You can also retrieve the ranges and tokens owned by a specific replica:
tokenMap.getTokenRanges(node1); // [Murmur3TokenRange(Murmur3Token(10), Murmur3Token(12)), // Murmur3TokenRange(Murmur3Token(4), Murmur3Token(6))] tokenMap.getTokens(node1); // [Murmur3Token(12)), Murmur3Token(6))]
As shown here, the node owns the ranges that end with its tokens; this is because ranges are start-exclusive and end-inclusive: ]10, 12]
and ]4, 6]
.
Next, you can retrieve keyspace-specific information. To illustrate this, let's use two keyspaces with different replication settings:
// RF = 1: each range is only stored on the primary replica CREATE KEYSPACE ks1 WITH replication = {'class': 'SimpleStrategy', 'replication_factor': 1}; // RF = 2: each range is stored on the primary replica, and replicated on the next node in the ring CREATE KEYSPACE ks2 WITH replication = {'class': 'SimpleStrategy', 'replication_factor': 2};
getReplicas
finds the nodes that have the data in a given range:
TokenRange firstRange = tokenMap.getTokenRanges().iterator().next(); // Murmur3TokenRange(Murmur3Token(12), Murmur3Token(2)) Set<Node> nodes1 = tokenMap.getReplicas(CqlIdentifier.fromCql("ks1"), firstRange); // [node2] (only the primary replica) Set<Node> nodes2 = tokenMap.getReplicas(CqlIdentifier.fromCql("ks2"), firstRange); // [node2, node3] (the primary replica, and the next node on the ring)
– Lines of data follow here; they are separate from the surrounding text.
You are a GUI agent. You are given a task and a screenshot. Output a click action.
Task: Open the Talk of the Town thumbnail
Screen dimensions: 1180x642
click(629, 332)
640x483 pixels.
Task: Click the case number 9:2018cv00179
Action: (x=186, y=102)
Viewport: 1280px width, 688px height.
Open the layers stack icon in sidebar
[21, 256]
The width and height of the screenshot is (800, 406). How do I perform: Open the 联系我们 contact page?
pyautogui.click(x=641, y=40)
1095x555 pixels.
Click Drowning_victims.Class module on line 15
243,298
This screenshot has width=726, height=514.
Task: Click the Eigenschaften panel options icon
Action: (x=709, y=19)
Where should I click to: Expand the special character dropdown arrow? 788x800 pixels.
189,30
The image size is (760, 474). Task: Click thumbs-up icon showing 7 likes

There is a also a variant that takes a primary key, to find the replicas for a particular row. In the following example, let's assume that the key hashes to the token “1” with the current partitioner:
String pk = "johndoe@example.com"; // You need to manually encode the key as binary: ByteBuffer encodedPk = TypeCodecs.TEXT.encode(pk, session.getContext().getProtocolVersion()); Set<Node> nodes1 = tokenMap.getReplicas(CqlIdentifier.fromInternal("ks1"), encodedPk); // Assuming the key hashes to "1", it is in the ]12, 2] range // => [node2] (only the primary replica) Set<Node> nodes2 = tokenMap.getReplicas(CqlIdentifier.fromCql("ks2"), encodedPk); // [node2, node3] (the primary replica, and the next node on the ring)
Finally, you can go the other way, and find the token ranges that a node stores for a given keyspace:
Set<TokenRange> ranges1 = tokenMap.getTokenRanges(CqlIdentifier.fromCql("ks1"), node1); // [Murmur3TokenRange(Murmur3Token(4), Murmur3Token(6)), // Murmur3TokenRange(Murmur3Token(10), Murmur3Token(12))] // (only its primary ranges) Set<TokenRange> ranges2 = tokenMap.getTokenRanges(CqlIdentifier.fromCql("ks2"), node1); // [Murmur3TokenRange(Murmur3Token(2), Murmur3Token(4)), // Murmur3TokenRange(Murmur3Token(4), Murmur3Token(6)), // Murmur3TokenRange(Murmur3Token(8), Murmur3Token(10)), // Murmur3TokenRange(Murmur3Token(10), Murmur3Token(12))] // (its primary ranges, and a replica of the primary ranges of node3, the previous node on the ring)
You can disable token metadata globally from the configuration:
datastax-java-driver.advanced.metadata.token-map.enabled = false
If it is disabled at startup, Metadata#getTokenMap will stay empty, and token-aware routing won't work (requests will be sent to a non-optimal coordinator). If you disable it at runtime, it will keep the value of the last refresh, and token-aware routing might operate on stale data.
The keyspace-specific information in TokenMap
(all methods with a CqlIdentifier
argument) relies on schema metadata. If schema metadata is disabled or filtered, token metadata will also be unavailable for the excluded keyspaces.